* [ACTIVITY]
Set the data down again so that every line matches exactly.

________________________________________

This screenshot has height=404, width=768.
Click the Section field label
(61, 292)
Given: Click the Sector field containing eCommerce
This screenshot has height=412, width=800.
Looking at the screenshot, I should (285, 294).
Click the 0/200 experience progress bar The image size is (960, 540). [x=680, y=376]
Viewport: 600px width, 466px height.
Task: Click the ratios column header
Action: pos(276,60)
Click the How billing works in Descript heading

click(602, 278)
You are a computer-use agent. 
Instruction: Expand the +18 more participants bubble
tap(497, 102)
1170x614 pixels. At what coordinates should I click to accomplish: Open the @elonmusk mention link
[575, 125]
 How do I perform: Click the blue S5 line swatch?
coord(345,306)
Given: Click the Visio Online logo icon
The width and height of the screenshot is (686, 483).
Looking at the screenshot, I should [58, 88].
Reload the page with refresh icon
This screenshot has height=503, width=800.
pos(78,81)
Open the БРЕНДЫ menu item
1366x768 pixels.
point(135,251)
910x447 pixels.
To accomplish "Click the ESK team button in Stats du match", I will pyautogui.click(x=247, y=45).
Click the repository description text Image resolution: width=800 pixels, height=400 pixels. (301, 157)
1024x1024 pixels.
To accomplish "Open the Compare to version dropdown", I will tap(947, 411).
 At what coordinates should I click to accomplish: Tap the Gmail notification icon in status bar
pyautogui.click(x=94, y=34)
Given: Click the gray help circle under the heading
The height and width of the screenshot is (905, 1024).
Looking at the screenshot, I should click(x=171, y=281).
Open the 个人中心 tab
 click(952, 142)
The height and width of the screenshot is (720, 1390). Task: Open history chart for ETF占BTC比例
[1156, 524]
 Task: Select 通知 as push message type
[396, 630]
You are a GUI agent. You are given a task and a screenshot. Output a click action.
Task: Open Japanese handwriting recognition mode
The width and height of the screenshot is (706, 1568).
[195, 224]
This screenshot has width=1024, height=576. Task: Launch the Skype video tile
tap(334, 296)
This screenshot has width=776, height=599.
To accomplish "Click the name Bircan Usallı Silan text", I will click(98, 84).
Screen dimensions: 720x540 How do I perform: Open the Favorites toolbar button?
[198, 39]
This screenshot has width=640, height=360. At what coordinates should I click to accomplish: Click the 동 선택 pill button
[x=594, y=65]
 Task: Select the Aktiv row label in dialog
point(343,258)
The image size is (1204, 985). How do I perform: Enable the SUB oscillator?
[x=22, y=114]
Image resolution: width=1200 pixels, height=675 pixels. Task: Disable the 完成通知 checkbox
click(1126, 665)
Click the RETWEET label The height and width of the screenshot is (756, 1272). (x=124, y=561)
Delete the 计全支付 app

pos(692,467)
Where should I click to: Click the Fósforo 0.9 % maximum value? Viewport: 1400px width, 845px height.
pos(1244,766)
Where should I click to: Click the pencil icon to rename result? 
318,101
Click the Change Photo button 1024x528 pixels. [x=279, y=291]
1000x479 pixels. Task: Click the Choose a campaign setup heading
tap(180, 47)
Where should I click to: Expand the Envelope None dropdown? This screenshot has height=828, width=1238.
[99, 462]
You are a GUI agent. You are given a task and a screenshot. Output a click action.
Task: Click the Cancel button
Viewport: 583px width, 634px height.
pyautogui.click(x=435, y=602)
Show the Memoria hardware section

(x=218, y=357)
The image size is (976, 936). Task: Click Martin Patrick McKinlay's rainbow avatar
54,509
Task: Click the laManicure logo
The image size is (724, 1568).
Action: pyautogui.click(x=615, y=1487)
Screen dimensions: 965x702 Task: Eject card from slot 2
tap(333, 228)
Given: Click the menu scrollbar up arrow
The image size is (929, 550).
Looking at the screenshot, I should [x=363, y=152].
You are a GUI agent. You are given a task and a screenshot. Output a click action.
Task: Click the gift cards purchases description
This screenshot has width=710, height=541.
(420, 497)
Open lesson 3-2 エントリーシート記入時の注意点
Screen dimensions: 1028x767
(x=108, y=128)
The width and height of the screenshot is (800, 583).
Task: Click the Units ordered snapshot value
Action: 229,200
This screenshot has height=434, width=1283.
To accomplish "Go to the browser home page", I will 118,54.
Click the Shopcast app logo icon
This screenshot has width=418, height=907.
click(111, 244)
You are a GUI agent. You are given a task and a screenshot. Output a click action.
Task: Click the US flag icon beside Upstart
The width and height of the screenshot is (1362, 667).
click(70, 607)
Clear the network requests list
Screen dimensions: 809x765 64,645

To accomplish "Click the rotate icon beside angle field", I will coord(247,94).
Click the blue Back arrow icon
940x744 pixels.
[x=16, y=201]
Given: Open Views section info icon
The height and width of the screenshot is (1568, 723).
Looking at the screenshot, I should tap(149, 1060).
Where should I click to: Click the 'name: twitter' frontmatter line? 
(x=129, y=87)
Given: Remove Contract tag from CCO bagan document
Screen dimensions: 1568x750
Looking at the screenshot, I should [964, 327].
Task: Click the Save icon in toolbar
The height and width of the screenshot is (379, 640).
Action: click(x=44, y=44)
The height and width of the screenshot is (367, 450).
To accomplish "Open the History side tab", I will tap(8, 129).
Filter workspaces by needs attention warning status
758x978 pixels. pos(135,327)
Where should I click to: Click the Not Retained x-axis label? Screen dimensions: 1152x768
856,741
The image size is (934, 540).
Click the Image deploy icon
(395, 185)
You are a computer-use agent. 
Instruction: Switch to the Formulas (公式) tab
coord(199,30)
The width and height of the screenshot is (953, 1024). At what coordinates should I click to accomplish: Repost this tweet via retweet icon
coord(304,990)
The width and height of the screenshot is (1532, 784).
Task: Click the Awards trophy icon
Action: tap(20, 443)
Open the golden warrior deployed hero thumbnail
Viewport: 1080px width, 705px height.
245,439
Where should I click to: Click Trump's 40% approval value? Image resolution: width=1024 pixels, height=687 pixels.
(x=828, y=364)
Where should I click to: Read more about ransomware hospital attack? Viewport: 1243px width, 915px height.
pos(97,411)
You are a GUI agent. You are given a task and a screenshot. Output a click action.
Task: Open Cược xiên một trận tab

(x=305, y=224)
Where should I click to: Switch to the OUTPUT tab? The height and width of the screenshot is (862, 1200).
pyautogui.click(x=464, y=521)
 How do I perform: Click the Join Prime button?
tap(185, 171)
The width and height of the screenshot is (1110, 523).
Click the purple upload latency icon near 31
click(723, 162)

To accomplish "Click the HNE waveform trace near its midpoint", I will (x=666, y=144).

________________________________________

* [OUTPUT OF THE TASK]
This screenshot has height=404, width=768.
Click the Section field label
(61, 292)
Given: Click the Sector field containing eCommerce
This screenshot has height=412, width=800.
Looking at the screenshot, I should (285, 294).
Click the 0/200 experience progress bar The image size is (960, 540). [x=680, y=376]
Viewport: 600px width, 466px height.
Task: Click the ratios column header
Action: pos(276,60)
Click the How billing works in Descript heading

click(602, 278)
You are a computer-use agent. 
Instruction: Expand the +18 more participants bubble
tap(497, 102)
1170x614 pixels. At what coordinates should I click to accomplish: Open the @elonmusk mention link
[575, 125]
 How do I perform: Click the blue S5 line swatch?
coord(345,306)
Given: Click the Visio Online logo icon
The width and height of the screenshot is (686, 483).
Looking at the screenshot, I should [58, 88].
Reload the page with refresh icon
This screenshot has height=503, width=800.
pos(78,81)
Open the БРЕНДЫ menu item
1366x768 pixels.
point(135,251)
910x447 pixels.
To accomplish "Click the ESK team button in Stats du match", I will pyautogui.click(x=247, y=45).
Click the repository description text Image resolution: width=800 pixels, height=400 pixels. (301, 157)
1024x1024 pixels.
To accomplish "Open the Compare to version dropdown", I will tap(947, 411).
 At what coordinates should I click to accomplish: Tap the Gmail notification icon in status bar
pyautogui.click(x=94, y=34)
Given: Click the gray help circle under the heading
The height and width of the screenshot is (905, 1024).
Looking at the screenshot, I should click(x=171, y=281).
Open the 个人中心 tab
 click(952, 142)
The height and width of the screenshot is (720, 1390). Task: Open history chart for ETF占BTC比例
[1156, 524]
 Task: Select 通知 as push message type
[396, 630]
You are a GUI agent. You are given a task and a screenshot. Output a click action.
Task: Open Japanese handwriting recognition mode
The width and height of the screenshot is (706, 1568).
[195, 224]
This screenshot has width=1024, height=576. Task: Launch the Skype video tile
tap(334, 296)
This screenshot has width=776, height=599.
To accomplish "Click the name Bircan Usallı Silan text", I will click(98, 84).
Screen dimensions: 720x540 How do I perform: Open the Favorites toolbar button?
[198, 39]
This screenshot has width=640, height=360. At what coordinates should I click to accomplish: Click the 동 선택 pill button
[x=594, y=65]
 Task: Select the Aktiv row label in dialog
point(343,258)
The image size is (1204, 985). How do I perform: Enable the SUB oscillator?
[x=22, y=114]
Image resolution: width=1200 pixels, height=675 pixels. Task: Disable the 完成通知 checkbox
click(1126, 665)
Click the RETWEET label The height and width of the screenshot is (756, 1272). (x=124, y=561)
Delete the 计全支付 app

pos(692,467)
Where should I click to: Click the Fósforo 0.9 % maximum value? Viewport: 1400px width, 845px height.
pos(1244,766)
Where should I click to: Click the pencil icon to rename result? 
318,101
Click the Change Photo button 1024x528 pixels. [x=279, y=291]
1000x479 pixels. Task: Click the Choose a campaign setup heading
tap(180, 47)
Where should I click to: Expand the Envelope None dropdown? This screenshot has height=828, width=1238.
[99, 462]
You are a GUI agent. You are given a task and a screenshot. Output a click action.
Task: Click the Cancel button
Viewport: 583px width, 634px height.
pyautogui.click(x=435, y=602)
Show the Memoria hardware section

(x=218, y=357)
The image size is (976, 936). Task: Click Martin Patrick McKinlay's rainbow avatar
54,509
Task: Click the laManicure logo
The image size is (724, 1568).
Action: pyautogui.click(x=615, y=1487)
Screen dimensions: 965x702 Task: Eject card from slot 2
tap(333, 228)
Given: Click the menu scrollbar up arrow
The image size is (929, 550).
Looking at the screenshot, I should [x=363, y=152].
You are a GUI agent. You are given a task and a screenshot. Output a click action.
Task: Click the gift cards purchases description
This screenshot has width=710, height=541.
(420, 497)
Open lesson 3-2 エントリーシート記入時の注意点
Screen dimensions: 1028x767
(x=108, y=128)
The width and height of the screenshot is (800, 583).
Task: Click the Units ordered snapshot value
Action: 229,200
This screenshot has height=434, width=1283.
To accomplish "Go to the browser home page", I will 118,54.
Click the Shopcast app logo icon
This screenshot has width=418, height=907.
click(111, 244)
You are a GUI agent. You are given a task and a screenshot. Output a click action.
Task: Click the US flag icon beside Upstart
The width and height of the screenshot is (1362, 667).
click(70, 607)
Clear the network requests list
Screen dimensions: 809x765 64,645

To accomplish "Click the rotate icon beside angle field", I will coord(247,94).
Click the blue Back arrow icon
940x744 pixels.
[x=16, y=201]
Given: Open Views section info icon
The height and width of the screenshot is (1568, 723).
Looking at the screenshot, I should tap(149, 1060).
Where should I click to: Click the 'name: twitter' frontmatter line? 
(x=129, y=87)
Given: Remove Contract tag from CCO bagan document
Screen dimensions: 1568x750
Looking at the screenshot, I should [964, 327].
Task: Click the Save icon in toolbar
The height and width of the screenshot is (379, 640).
Action: click(x=44, y=44)
The height and width of the screenshot is (367, 450).
To accomplish "Open the History side tab", I will tap(8, 129).
Filter workspaces by needs attention warning status
758x978 pixels. pos(135,327)
Where should I click to: Click the Not Retained x-axis label? Screen dimensions: 1152x768
856,741
The image size is (934, 540).
Click the Image deploy icon
(395, 185)
You are a computer-use agent. 
Instruction: Switch to the Formulas (公式) tab
coord(199,30)
The width and height of the screenshot is (953, 1024). At what coordinates should I click to accomplish: Repost this tweet via retweet icon
coord(304,990)
The width and height of the screenshot is (1532, 784).
Task: Click the Awards trophy icon
Action: tap(20, 443)
Open the golden warrior deployed hero thumbnail
Viewport: 1080px width, 705px height.
245,439
Where should I click to: Click Trump's 40% approval value? Image resolution: width=1024 pixels, height=687 pixels.
(x=828, y=364)
Where should I click to: Read more about ransomware hospital attack? Viewport: 1243px width, 915px height.
pos(97,411)
You are a GUI agent. You are given a task and a screenshot. Output a click action.
Task: Open Cược xiên một trận tab

(x=305, y=224)
Where should I click to: Switch to the OUTPUT tab? The height and width of the screenshot is (862, 1200).
pyautogui.click(x=464, y=521)
 How do I perform: Click the Join Prime button?
tap(185, 171)
The width and height of the screenshot is (1110, 523).
Click the purple upload latency icon near 31
click(723, 162)

To accomplish "Click the HNE waveform trace near its midpoint", I will (x=666, y=144).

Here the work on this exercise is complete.